In the struggle between left and right, one of the right’s greatest failings has been ceding language “command and control” to the other side. Among its other weaknesses this regrettable retreat, perfectly outlined by Jeff Goldstein at Hot Air in 2009, diminishes the right’s ability to place current and historical events in context. John Donne was right to point out that no historical event is an isolated man. For branches to grow, they must have roots that support them.
This is reflected in current cries about Ukraine and Volodymyr Zelensky, the Ukrainian president, as unworthy of support for the Russian-Ukrainian conflict. They claim that Ukraine, which was openly supportive of Germany in World War Two, makes it a bastion of Nazism. This occasionally hides beneath a thin veneer of not wishing to send American military personnel into harm’s way, a widely shared sentiment among even Ukraine’s most fervent supporters.

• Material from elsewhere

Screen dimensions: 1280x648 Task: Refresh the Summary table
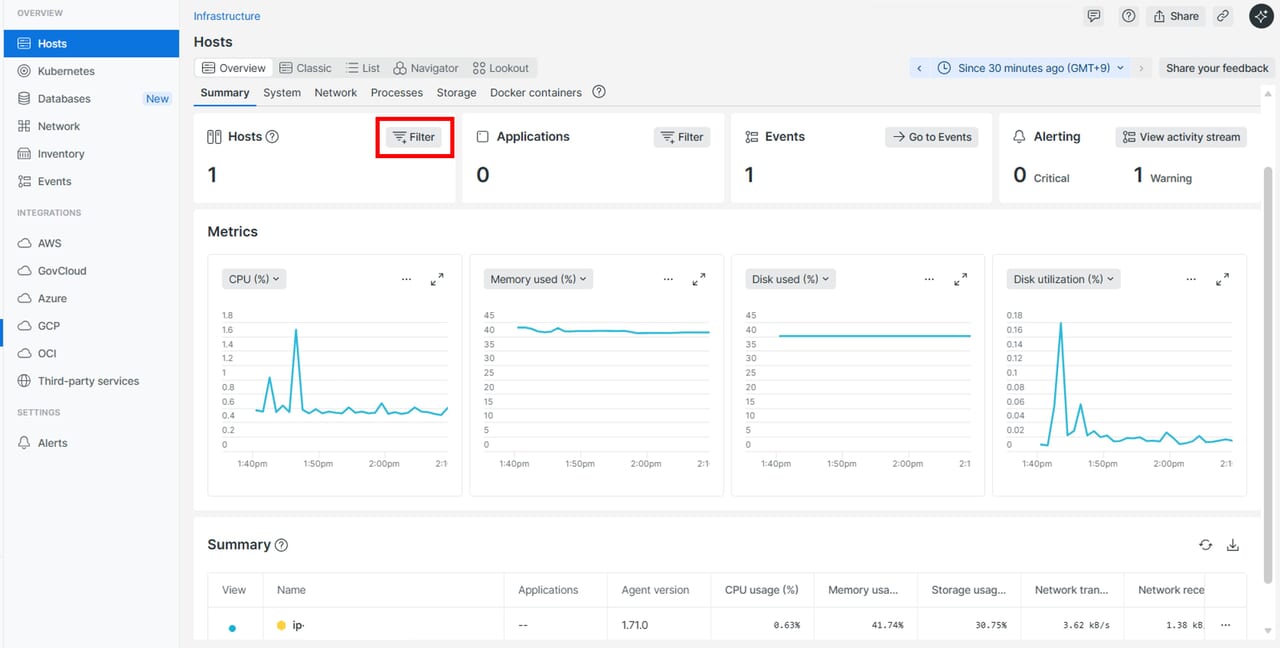(1206, 545)
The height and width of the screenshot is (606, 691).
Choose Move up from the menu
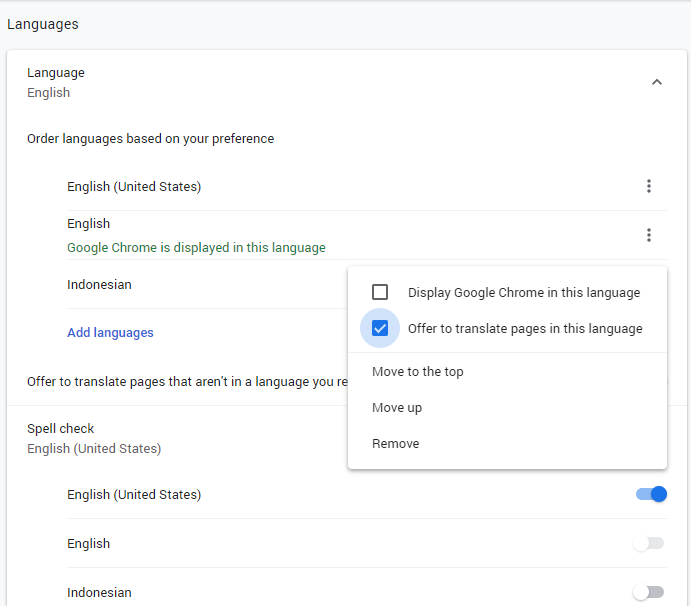(397, 408)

Unfortunately, it doesn’t stop there, instead going on into full-fledged rage against Ukraine and Zelensky — each being a disingenuous, duplicitous, and every other -ous dirty cuss. Refer to the frenetic hysteria that broke out when Matt Walsh asked why Zelensky was so strongly opposed. He attacks Zelensky with far more passion than he does calling for Russian war atrocities.
Walsh’s Daily Wire cohort Candace Owens has been equally strident, so much so that Zelensky’s former press secretary Iuliia Mendel publicly commented on how past actions do not somehow minimize today’s war:
“In fact, Ukraine also doesn’t want to be involved in this war,” Mendel said in response to Owens’ latest comments. “This is only the Russia — the Russian leadership and Russia who attacks the countries. We don’t want to be involved, but it doesn’t matter what we want. Russia just comes to the territory of different country, kills its people, taking the territory.”
Here’s a hint to help you remember: The bad guy is any country that invades another country and targets civilians. However, I must go on; let me get back to the language retreat.
A main theme both spoken and unspoken among those on the right more intent on bashing Zelensky and Ukraine than decrying Putin and Russia’s war crimes is Ukrainian support for Germany in the Second World War. While not denying this took place, ignoring historical context renders drive-by opinion snatchers’ hot takes on the matter moot. Helen Dale (author), who spent many decades studying Russian culture at multiple levels, has recently written in Law & LibertyThe fact that the surface appearances and reasoning behind past actions are not sufficient to condemn them.
My novel is clear both on the extent to which bits of the Final Solution simply would not have been possible without Ukrainian assistance, but also that some of those perpetrators blamed Jews for communism’s depredations in their country. This was not in the “Marx and Trotsky were both Jews” sense, an argument one still encounters on the loopier reaches of the far right. The bulk of Ukrainian ire was directed at Lazar Kaganovich, Stalin’s Commissar during the Ukrainian Famine.
Dale then notes:
During my research for the book, as well as long after its publication, Ukrainians told me that they supported Hitler, because only Fascists were fighting Communism. Jews, on the other hand, said they had supported Stalin, because only Communists were fighting Fascism. As if Winston Churchill or the United Kingdom didn’t exist.
In one place, I explained that Vladimir Putin’s invasion has roots in the widespread Russian belief that Ukraine has always been part of Russia; in that sense, there are parallels with China and its claims over Taiwan and Tibet. Elsewhere, I pointed out that one can have a desire for imperial grandeur—as Putin clearly does—without being a rug-biting nutter. Was Julius Caesar delusional? Clive of India Catherine the Great Another place, again. I noticed that the election of a Jewish president in Ukraine is much more historic than Americans choosing a black president.
Putin is using this terrible history in a disingenuous way to feed his obsession with “Ukrainian Nazis.” This even though the far right won only two percent of the vote in Ukraine’s 2019 elections and hold but a single seat in the country’s Rada. The fact that there is a Babi Yar memorial in Kyiv, which was bombed, has been well documented by locals. Putin believes that Ukrainians have always been the most evil version of themselves.
The word “Nazi” is thrown about so freely by both sides, it is in danger of becoming this year’s RINO. This word is worthy of being applied to the actual Nazis from 1930s and 1940s. Even Putin, despite his directed ongoing atrocities against Ukrainian citizens, has yet to reach Holocaust level, not that he hasn’t tried.
Instead of reading bumper stickers and ranting about Ukraine, Zelensky Rothschilds, World Economic Forum or any other combination thereof, open a book. If you are more intent on bashing a country, which despite Owens’ claims didn’t suddenly spring out of the earth a handful of decades ago, and its leader than condemning Putin, while blasting Zelensky and Ukraine by throwing the other N-word around, you’re doing it wrong.